Roman Wall Blues
Over the heather the wet wind blows,
I’ve lice in my tunic and a cold in my nose.
The rain comes pattering out of the sky,
I’m a Wall soldier, I don’t know why.
The mist creeps over the hard grey stone,
My girl’s in Tungria; I sleep alone.
Aulus goes hanging around her place,
I don’t like his manners, I don’t like his face.
Piso’s a Christian, he worships a fish;
There’d be no kissing if he had his wish.
She gave me a ring but I diced it away;
I want my girl and I want my pay.
When I’m a veteran with only one eye
I shall do nothing but look at the sky.
Years ago my professor opened one of our English History classes with this poem. It was a nice introduction.
The poem imagines what it would have been like to be a soldier stationed at Hadrian’s Wall.

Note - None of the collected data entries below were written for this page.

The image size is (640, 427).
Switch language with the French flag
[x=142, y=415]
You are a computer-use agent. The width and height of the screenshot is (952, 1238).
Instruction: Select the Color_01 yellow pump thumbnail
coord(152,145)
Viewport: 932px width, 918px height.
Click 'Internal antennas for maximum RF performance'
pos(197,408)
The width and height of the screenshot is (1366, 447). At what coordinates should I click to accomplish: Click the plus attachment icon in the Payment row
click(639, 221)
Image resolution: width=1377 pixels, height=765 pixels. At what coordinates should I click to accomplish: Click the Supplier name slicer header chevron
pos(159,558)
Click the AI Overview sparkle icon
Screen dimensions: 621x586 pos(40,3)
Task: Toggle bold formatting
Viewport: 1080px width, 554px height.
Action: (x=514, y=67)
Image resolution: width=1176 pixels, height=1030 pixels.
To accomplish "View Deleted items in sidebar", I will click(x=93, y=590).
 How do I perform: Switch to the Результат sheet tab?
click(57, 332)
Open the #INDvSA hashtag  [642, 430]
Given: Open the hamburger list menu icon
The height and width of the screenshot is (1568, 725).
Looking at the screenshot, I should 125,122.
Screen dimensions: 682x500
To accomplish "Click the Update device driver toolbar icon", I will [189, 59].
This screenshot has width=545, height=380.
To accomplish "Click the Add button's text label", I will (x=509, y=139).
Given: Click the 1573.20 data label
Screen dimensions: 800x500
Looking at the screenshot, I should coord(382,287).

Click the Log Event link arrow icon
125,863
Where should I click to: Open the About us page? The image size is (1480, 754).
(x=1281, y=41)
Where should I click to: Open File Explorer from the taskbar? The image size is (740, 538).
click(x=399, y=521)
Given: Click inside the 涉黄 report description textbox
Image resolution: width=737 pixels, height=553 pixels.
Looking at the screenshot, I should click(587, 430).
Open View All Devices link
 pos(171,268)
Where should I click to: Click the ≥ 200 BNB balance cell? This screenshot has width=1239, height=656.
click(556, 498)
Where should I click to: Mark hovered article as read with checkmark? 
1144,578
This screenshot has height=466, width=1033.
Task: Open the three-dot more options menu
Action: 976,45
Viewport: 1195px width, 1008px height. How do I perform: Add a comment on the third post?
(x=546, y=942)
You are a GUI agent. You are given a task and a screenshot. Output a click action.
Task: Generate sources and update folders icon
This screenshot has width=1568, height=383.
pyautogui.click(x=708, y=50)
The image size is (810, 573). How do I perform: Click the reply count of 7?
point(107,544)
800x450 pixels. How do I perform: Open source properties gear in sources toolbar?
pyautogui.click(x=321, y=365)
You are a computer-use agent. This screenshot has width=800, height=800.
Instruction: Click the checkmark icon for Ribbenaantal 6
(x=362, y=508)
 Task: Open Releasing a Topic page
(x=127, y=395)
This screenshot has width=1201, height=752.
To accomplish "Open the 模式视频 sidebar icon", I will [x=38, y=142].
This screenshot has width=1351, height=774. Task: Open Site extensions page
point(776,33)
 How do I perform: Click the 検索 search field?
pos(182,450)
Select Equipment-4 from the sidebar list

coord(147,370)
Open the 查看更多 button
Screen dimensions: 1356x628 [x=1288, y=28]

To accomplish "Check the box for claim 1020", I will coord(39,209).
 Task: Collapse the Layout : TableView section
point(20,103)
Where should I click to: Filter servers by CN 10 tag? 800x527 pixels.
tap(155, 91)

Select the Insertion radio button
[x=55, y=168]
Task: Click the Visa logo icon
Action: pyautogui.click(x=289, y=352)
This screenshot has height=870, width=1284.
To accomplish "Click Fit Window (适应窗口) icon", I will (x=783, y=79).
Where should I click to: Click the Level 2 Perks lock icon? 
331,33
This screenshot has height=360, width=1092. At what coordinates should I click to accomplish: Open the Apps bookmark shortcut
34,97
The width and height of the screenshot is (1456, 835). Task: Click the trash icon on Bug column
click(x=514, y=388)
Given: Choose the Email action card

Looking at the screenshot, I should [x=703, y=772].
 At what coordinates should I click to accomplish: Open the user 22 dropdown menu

The soldiers garrisoned there were non-legionary units. They wouldn’t have had Roman citizenship, which meant limited rights. (The legions had citizenship and a pension to look forward to if they survived.) A number of the soldiers probably did come from the Tungria mentioned. This was the Roman name for the modern Holland and Belgium. Others probably came from Gaul (France). So they were in a chilly area far from home.
(The Roman Empire was enormous, but centered on very few people-that old ‘all roads lead to Rome’line. Lots of people lived in the empire, but comparatively few were citizens.)
Hadrian’s Wall was a fortification in northern England that cut across the island. It was begun under the rule of the emperor Hadrian (bet you guessed that) in 122. Large parts of the wall still exist and there are footpaths to follow it, I hope to be able to do that someday.
The wall wasn’t a standard size across the island. The height, width and fortification depended on local materials and manpower. It’s generally just shy of 8’ wide by 10’ high.
Historians still aren’t sure why the Romans went for such a massive undertaking.
One argument says it was an expression of the empire’s strength, trying to impress those outside the empire and those within. Another stays that it was a physical political statement emphasizing a shift in defense over further expansion. Part of the problem is that no one is sure how much of a threat the people beyond the walls really were. Some historians think the wall was as much a chance to collect taxes from goods passing through than to keep an eye on military matters.
Later emperors tried to conquer lands beyond the wall periodically, so it would become a backup wall, then the front line again as they fell back. By 410 the Romans had pretty much abandoned Britain, but archaeological evidence suggests that the wall was inhabited at least until the end of that century.